住宅ローン、ひそかに変わったお得の新常識 フラット35の制度変更で金利も引き継げる?
フラット35の制度変更によって比較の方法は多少変わったが、重要なことはどこから借りるかではなくこれから借りようとしている住宅ローンははたして問題なく返済できるかどうか、購入プランがライフプランと整合性が取れているか、という部分であることは伝えておきたい。
(※10月の制度変更では団信の保障内容も変更されているが、これは他行の団信と比較する形で改めて解説したい)
売却時に住宅ローンも引き継げる?
フラット35の制度変更は今年4月にも行われていた。それが「アシューマブルローン」の導入だ。これは従来フラット50では導入されていたが、フラット35でも利用できるようになった。

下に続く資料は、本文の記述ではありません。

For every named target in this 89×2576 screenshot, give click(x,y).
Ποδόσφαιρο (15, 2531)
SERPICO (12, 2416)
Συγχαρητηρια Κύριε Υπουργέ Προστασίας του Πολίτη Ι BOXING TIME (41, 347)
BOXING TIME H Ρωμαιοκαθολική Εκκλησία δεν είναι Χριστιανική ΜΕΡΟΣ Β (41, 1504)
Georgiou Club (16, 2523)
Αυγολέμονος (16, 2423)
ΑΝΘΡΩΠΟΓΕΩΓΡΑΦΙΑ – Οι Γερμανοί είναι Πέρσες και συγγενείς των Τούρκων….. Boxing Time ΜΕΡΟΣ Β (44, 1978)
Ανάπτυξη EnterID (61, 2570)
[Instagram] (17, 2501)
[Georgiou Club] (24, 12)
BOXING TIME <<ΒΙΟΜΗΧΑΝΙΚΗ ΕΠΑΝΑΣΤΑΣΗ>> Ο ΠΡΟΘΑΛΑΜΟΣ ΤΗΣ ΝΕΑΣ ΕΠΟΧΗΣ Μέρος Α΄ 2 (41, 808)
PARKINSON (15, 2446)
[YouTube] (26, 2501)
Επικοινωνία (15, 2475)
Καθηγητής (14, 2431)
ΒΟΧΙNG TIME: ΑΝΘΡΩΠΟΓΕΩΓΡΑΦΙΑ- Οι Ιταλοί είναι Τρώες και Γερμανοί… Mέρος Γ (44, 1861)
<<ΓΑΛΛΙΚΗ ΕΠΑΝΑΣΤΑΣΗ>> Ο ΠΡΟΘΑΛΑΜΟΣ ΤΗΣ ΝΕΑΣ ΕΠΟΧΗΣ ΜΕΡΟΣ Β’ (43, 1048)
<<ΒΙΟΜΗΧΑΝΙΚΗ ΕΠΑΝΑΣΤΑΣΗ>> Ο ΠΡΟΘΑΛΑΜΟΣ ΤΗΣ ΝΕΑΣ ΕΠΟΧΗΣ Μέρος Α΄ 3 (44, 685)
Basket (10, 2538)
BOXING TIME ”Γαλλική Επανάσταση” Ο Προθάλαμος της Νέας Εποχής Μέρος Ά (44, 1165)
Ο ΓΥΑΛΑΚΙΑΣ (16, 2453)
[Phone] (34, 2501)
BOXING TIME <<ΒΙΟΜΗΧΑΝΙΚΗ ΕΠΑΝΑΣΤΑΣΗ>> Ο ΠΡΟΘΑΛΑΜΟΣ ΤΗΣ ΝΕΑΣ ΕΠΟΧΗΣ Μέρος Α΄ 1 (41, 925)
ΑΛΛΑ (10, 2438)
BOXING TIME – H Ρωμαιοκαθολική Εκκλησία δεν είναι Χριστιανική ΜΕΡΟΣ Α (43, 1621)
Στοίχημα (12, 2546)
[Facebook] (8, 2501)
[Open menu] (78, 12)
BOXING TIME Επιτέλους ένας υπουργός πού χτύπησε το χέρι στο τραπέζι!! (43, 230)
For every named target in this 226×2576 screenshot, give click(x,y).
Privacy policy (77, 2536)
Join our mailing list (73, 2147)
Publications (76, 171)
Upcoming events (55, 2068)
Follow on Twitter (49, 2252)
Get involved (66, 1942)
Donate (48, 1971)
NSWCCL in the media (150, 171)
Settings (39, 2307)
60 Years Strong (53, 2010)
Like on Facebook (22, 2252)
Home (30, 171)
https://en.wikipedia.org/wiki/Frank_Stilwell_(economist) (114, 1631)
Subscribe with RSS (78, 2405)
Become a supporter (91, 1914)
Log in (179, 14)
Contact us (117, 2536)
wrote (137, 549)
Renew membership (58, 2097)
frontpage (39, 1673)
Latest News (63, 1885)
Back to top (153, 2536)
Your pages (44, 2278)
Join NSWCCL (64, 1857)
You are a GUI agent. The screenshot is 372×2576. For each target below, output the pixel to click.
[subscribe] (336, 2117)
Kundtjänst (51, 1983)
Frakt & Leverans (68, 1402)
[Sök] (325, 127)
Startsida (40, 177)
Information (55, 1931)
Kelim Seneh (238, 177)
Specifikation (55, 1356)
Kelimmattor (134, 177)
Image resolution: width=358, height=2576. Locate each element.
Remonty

聞き慣れない名称だが、一言で説明すると「家を売った際に住宅ローンも引き継ぎが可能」な仕組みとなる。
「いったい何のこっちゃ?」という説明になるが、中古であろうと新築であろうと、家を買う際にはその時々の金利で住宅ローンを組むことになる。しかし、フラット35でローンを組んだ人が住宅を売却する場合、自身が組んだローンと同じ金利で買い手もローンを組むことが可能になる。10年後に金利が何%であろうと、今月のローンであれば1.36%で買い手は借り入れが可能、という説明になる。つまりは住宅ローン金利を同じ条件で引き継げる。

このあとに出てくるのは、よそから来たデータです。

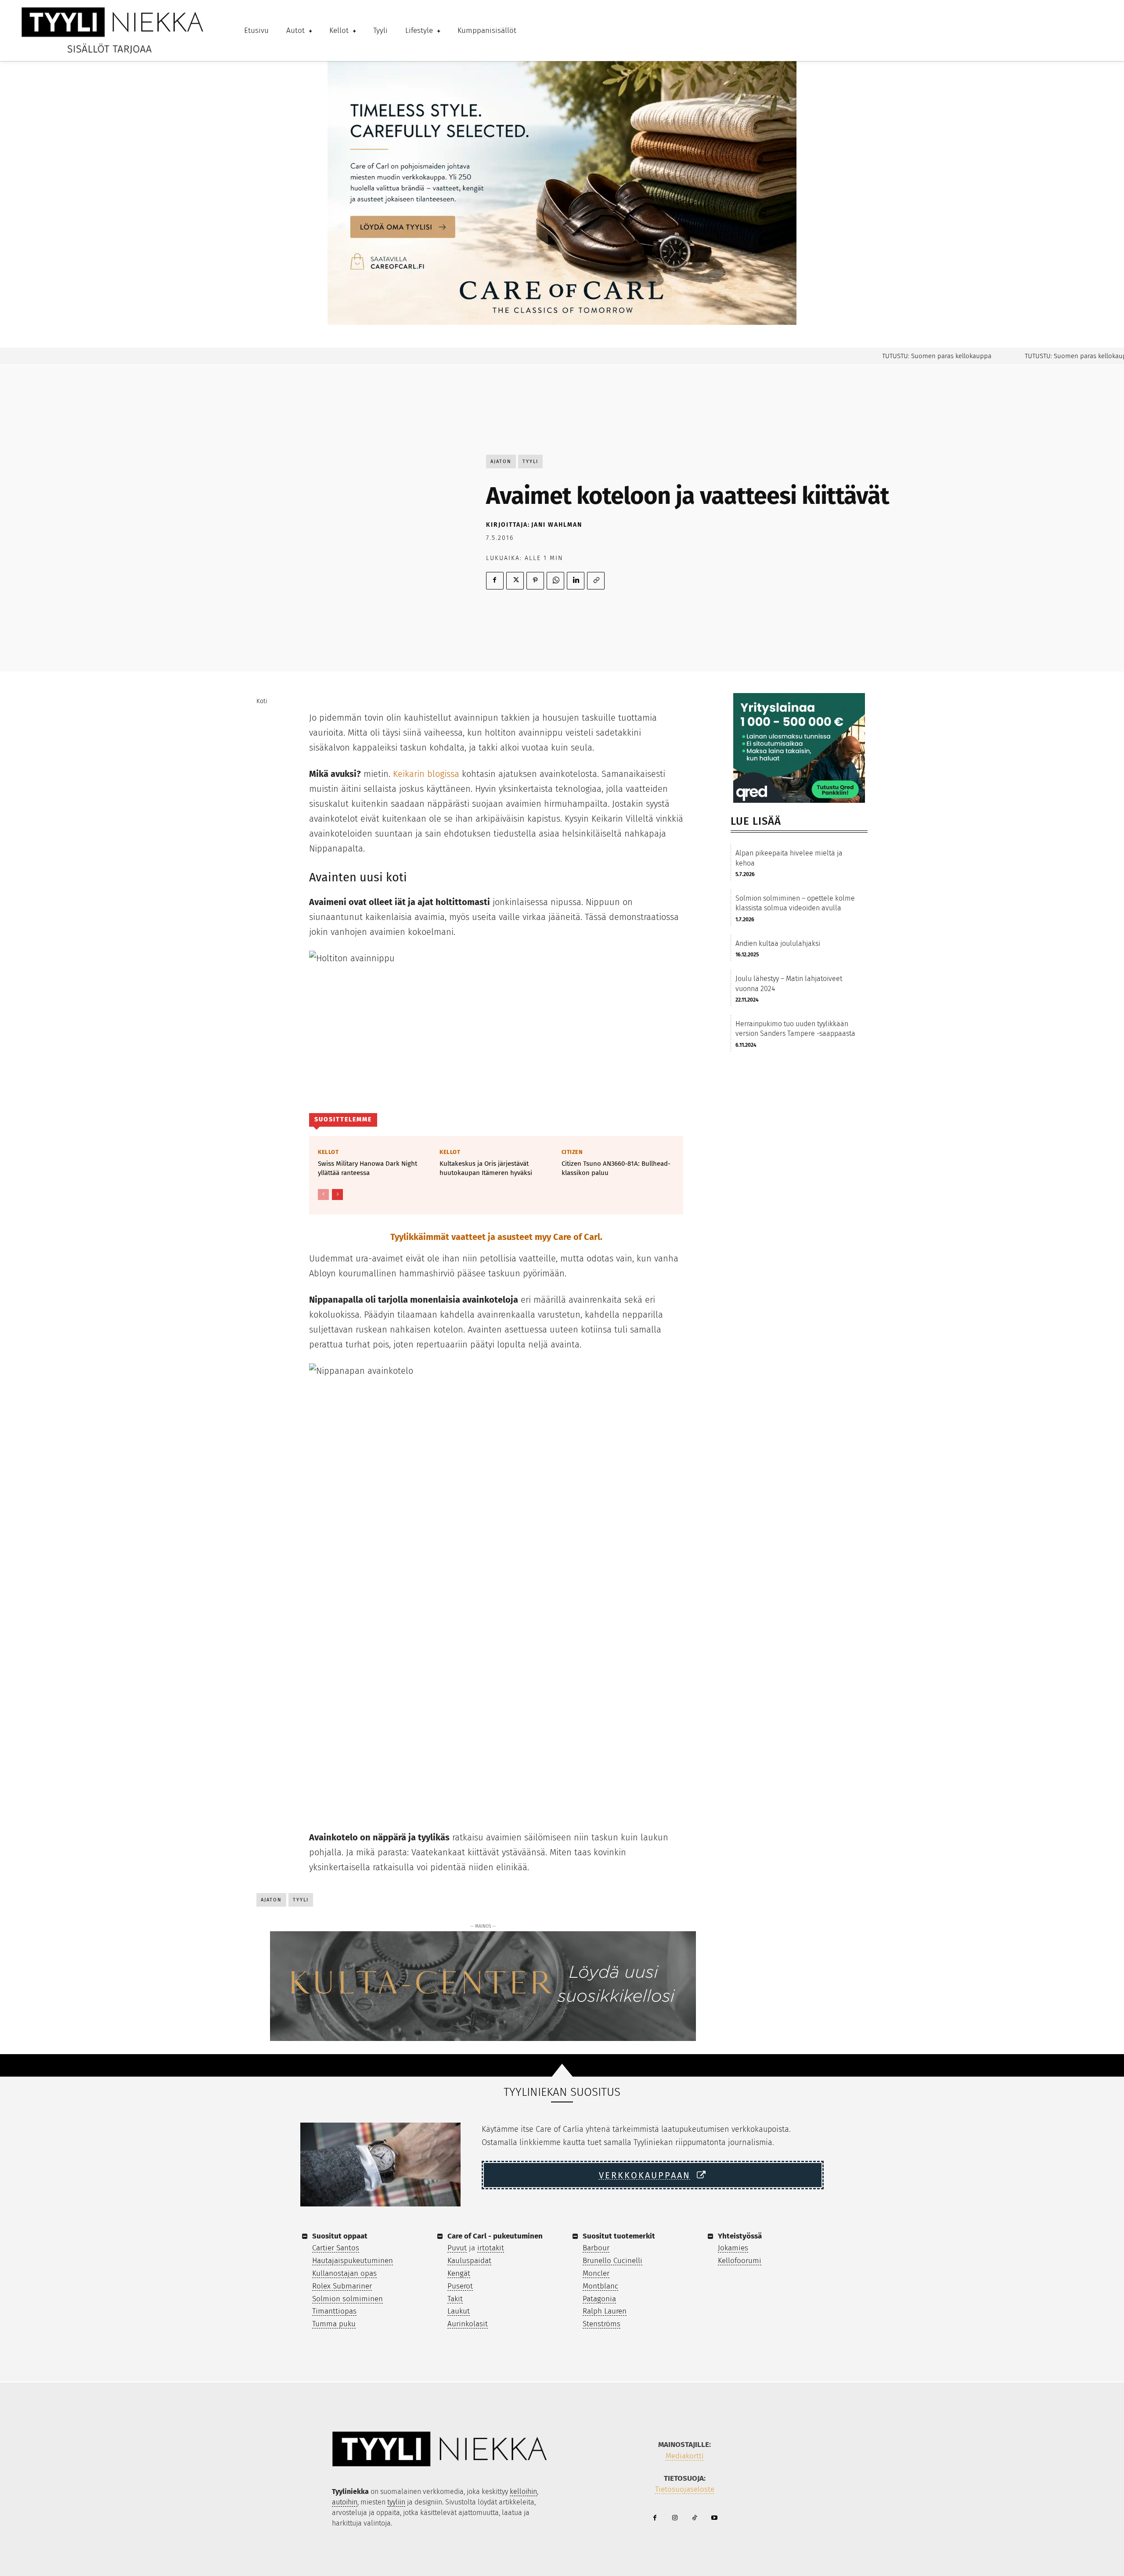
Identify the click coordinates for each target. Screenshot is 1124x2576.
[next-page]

もちろん買い手側がローンを組むには審査に通る必要はあるが、将来金利が上昇していた場合に効力を発揮する。たとえば今月Aさんが5000万円の物件を購入して、10年後に4000万円で売却のケースを想定する。仮に10年後の住宅ローン金利が3%であれば、買う側であるBさんが1.36%でローンを引き継いで購入できることは極めて大きなメリットとなる。

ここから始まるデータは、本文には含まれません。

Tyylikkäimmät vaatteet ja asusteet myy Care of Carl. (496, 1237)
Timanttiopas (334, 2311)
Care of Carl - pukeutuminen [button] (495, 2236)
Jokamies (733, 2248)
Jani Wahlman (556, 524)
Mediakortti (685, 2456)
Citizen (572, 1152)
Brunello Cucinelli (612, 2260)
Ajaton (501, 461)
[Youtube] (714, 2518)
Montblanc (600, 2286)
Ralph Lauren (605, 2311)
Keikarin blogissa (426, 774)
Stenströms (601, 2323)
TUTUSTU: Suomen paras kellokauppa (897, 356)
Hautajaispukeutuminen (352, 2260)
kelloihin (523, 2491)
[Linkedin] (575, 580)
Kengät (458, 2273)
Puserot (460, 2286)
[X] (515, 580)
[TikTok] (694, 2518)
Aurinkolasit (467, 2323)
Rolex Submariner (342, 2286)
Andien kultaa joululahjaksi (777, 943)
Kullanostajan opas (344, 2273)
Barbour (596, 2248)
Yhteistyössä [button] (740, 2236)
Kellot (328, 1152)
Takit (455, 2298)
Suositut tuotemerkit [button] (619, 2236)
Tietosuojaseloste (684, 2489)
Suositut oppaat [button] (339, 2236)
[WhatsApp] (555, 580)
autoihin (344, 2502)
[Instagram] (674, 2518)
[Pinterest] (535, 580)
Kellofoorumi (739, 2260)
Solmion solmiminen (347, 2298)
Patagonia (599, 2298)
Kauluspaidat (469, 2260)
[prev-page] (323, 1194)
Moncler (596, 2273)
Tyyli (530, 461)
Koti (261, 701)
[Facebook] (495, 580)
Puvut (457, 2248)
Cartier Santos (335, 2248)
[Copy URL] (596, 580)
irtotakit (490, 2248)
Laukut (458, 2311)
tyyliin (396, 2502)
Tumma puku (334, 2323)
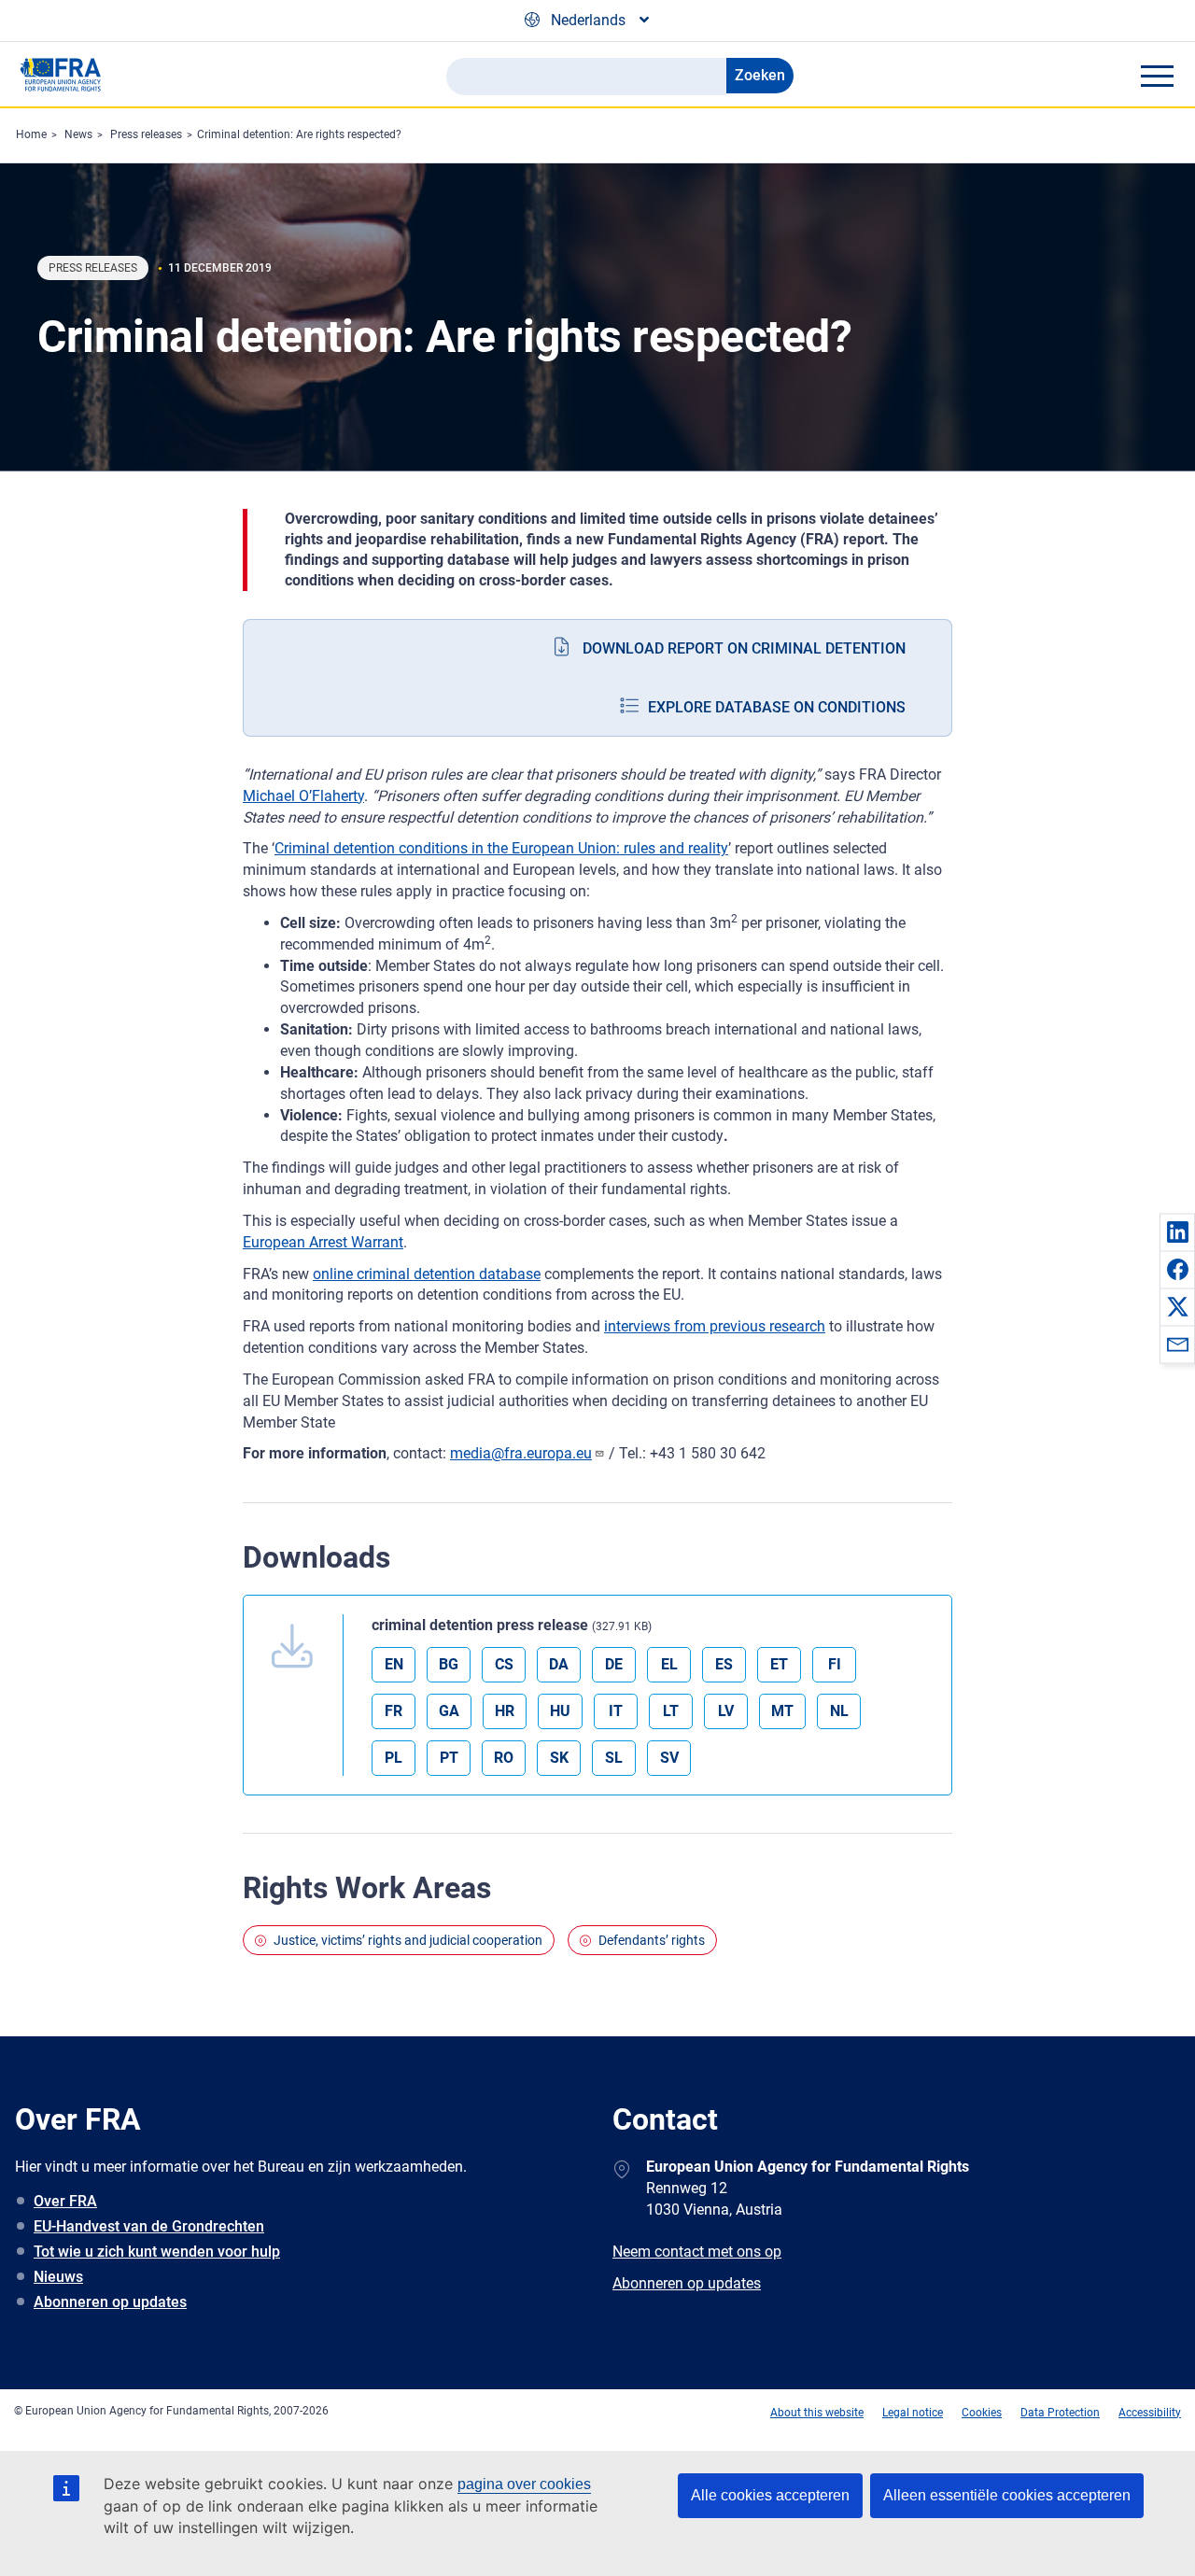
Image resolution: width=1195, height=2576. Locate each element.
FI (834, 1664)
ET (779, 1664)
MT (782, 1711)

4000万円の物件を頭金1割(借り入れは3600万円)で購入する場合、金利が1.36%ならば総額で4926万円、3%ならば6218万円と、1000万円以上の差となる(いずれも全期間固定、返済期間35年、頭金も含んだ支払総額)。金利上昇時にこれだけ差がつくということは、物件価格にもプラスに働くことは間違いない。これはあくまでシミュレーションでしかないが、金利が上昇するほど売却価格にプラスの影響が大きくなる。
通常、金利と不動産価格はシーソーゲームの関係にあり、近年のマンション価格上昇は金利低下による部分が極めて大きい。つまり金利が上昇した際は不動産価格に下落圧力がかかるが、それを緩和する効果がアシューマブルローンを利用した場合に見込めることになる。
アシューマブルローンの利用条件はフラット35と同等で、長期優良住宅の認定を受けた住宅で借り換え時の利用は不可という以外は特別な条件は課されていないが、取扱金融機関は2017年10月時点で23社とごく一部に限られている。
扱っている金融機関が一部に限られている理由は、金利が上昇した場合は当然のことながらアシューマブルローンがお得になり、金融機関からすればわざわざライバルを増やしかねないことが原因と思われる。
したがって今後も自社で長期固定の住宅ローンがない金融機関(信用金庫等)を中心に取り扱いが増える可能性も高く、手数料や金利水準だけでお得な住宅ローンを探しているとアシューマブルローンの存在自体に気づかないケースも出てくるかもしれない。
将来住み替えの可能性がある人は資産価値の高い物件を選びたいと考えているケースも多いが、立地や建物の質だけではなくローンの種類によっても売値が変わる可能性があることも考慮に入れておいたほうがいいだろう。